Low-Income, Non-White Patients Delay Care Using HDHPs, Study Says


A poster at the Academy of Managed Care Pharmacy 2021 meeting examined the impact of high-deductible health plans (HDHPs) on access to health care and resource use in the United States and the interaction of race, ethnicity, and income.

The use of high-deductible health plans (HDHPs) has increased in recent years, as employers shift costs to workers. While these plans are thought to reduce unnecessary health care resource utilization (HCRU), concerns have been raised as to whether employees truly understand these plans, especially those with lower incomes, as well as whether the plans deter people from seeking preventive care, filling prescriptions, and more.

A poster presentation at the Academy of Managed Care Pharmacy 2021 meeting examined the impact of HDHPs on access to care and HCRU in the United States and the interaction of race, ethnicity, and income.

Researchers performed a 10-year targeted review using Medline/EMBASE, trade publications, and the internet. Besides examining data describing the impact of HDHPs on health outcomes related to access to care, such as deferring care due to cost, or affect on medication adherence and physician visits, the researchers also wanted to see if sociodemographic status is a factor.

Data were grouped by outcomes such as medication adherence and care access and stratified by race, ethnicity, and income level.

Thirteen articles, 1 abstract, and 10 reports were reviewed, and in line with other concerns, the review found not only that HDHPs reduced some health care use as well as access to care, but also was linked to increased high-intensity and high-cost treatment, such as emergency department visits and hospitalizations.

Some of the studies focused on all therapeutic areas, while others focused on chronic conditions such as diabetes, cardiovascular disease, and chronic obstructive pulmonary disease. One focused on cancer.

Overall, individuals in HDHPs were more likely to report delaying necessary medical care, have cost barriers, have claims rejected by insurance, have challenges finding a provider, or were unable to get an appointment. This effect was greater for patients with lower incomes.

Patients with diabetes and HDHPs had the fewest number of specialist visits, compared with patients with a low deductible or no deductible. Another study found the plans were linked with the discontinuation of branded medications, while a diabetes study found that low-income patients had a higher level of more intensive health care usage.

Three studies examined the impact of race/ethnicity on access to care and HCRUs and found that non-White cancer survivors had poorer adherence. Non-White survivors used less medication, delayed filling prescriptions, and were more frequently unable to afford specialists compared with White survivors.

The authors noted that the review was not systematic, and some references may have been missed. In addition, the interaction between race/ethnicity and income/socioeconomic status on the association between HDHP use and access to care or health care was not discussed.

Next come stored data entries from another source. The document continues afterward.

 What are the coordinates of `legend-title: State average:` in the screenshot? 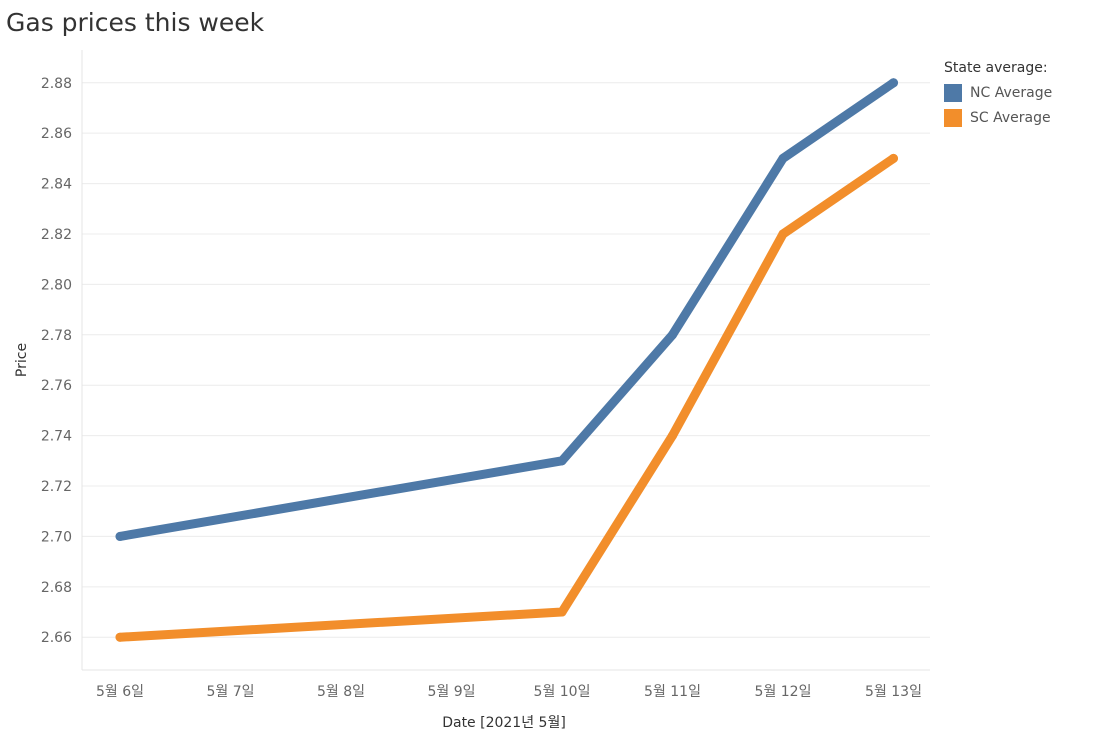 It's located at (996, 68).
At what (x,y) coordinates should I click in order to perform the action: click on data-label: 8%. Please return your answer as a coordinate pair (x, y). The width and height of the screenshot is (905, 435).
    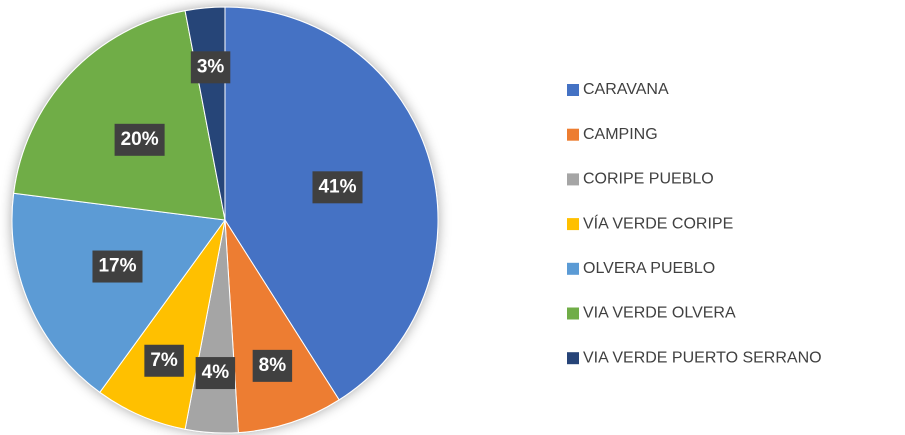
    Looking at the image, I should click on (273, 366).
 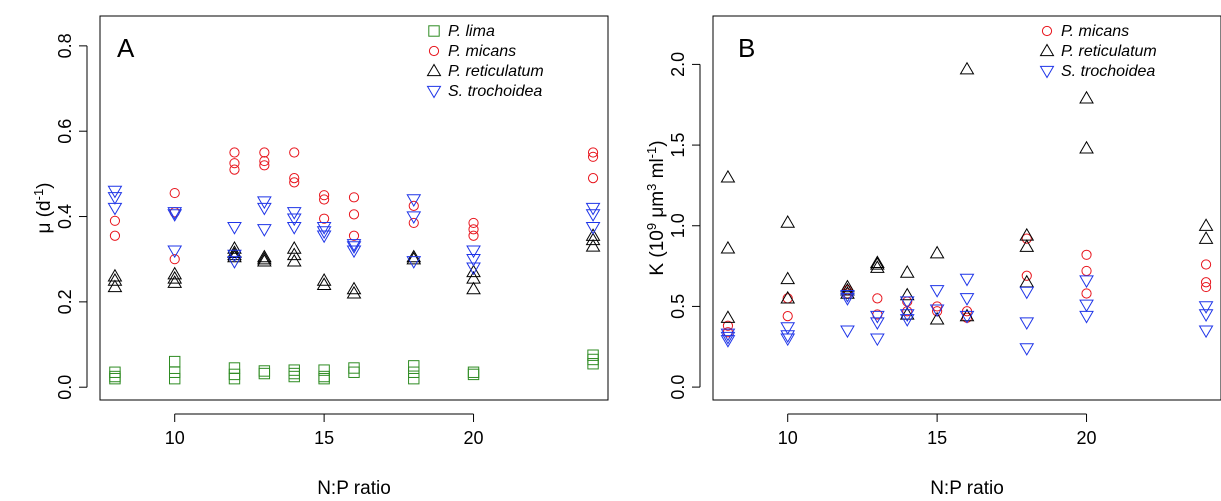 What do you see at coordinates (354, 206) in the screenshot?
I see `series-p-micans` at bounding box center [354, 206].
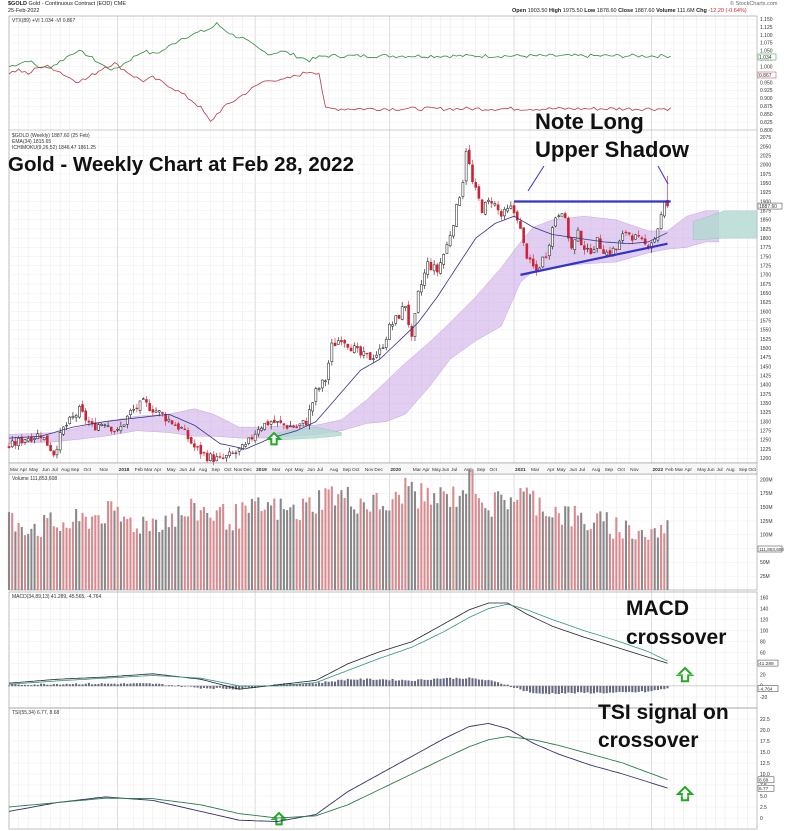  Describe the element at coordinates (767, 75) in the screenshot. I see `vtx-last-value-box` at that location.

The authors wrote that while it is possible that decreased HCRU may stem from other factors besides the design of HDHPs, their work suggests that additional research is needed to evaluate the impact of race, ethnicity, and income while considering other sociodemographic factors on the association between HDHP and health outcomes related to access to care.


Szabo SM, Kuti E, Friesen E, Pimple P, Corepal R, Donato B. Disparities in use of healthcare among those with high deductible health plans: a targeted review. Presented at: The Academy of Managed Care 2021; April 12-16, 2021. Poster E2.